Instructions to follow. Turn the text lines of the entries below into a JSON list of strings, one string per line, skipping blank lines. Leave the pictures out.

Text and location entries.
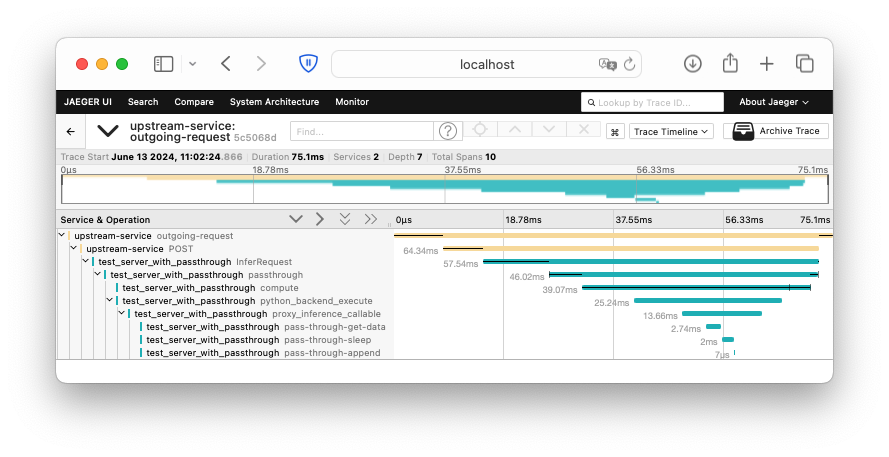This screenshot has width=889, height=457.
Task: Click the python_backend_execute span bar
Action: point(707,300)
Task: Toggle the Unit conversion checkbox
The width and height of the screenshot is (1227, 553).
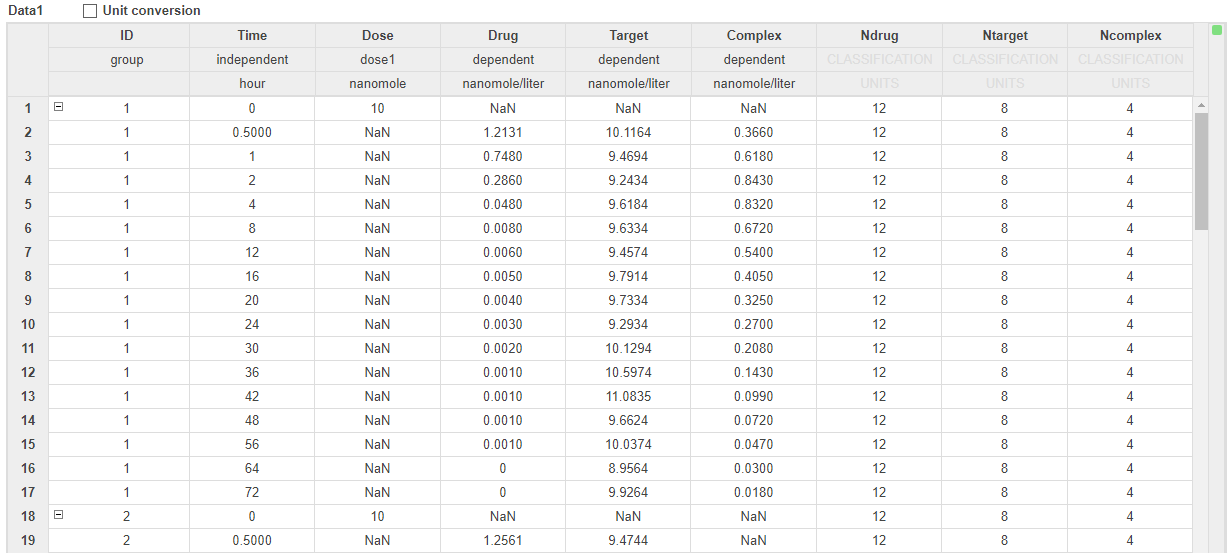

Full answer.
[
  "This screenshot has width=889, height=457.",
  "Task: Click the python_backend_execute span bar",
  "Action: point(707,300)",
  "Task: Toggle the Unit conversion checkbox",
  "The width and height of the screenshot is (1227, 553)."
]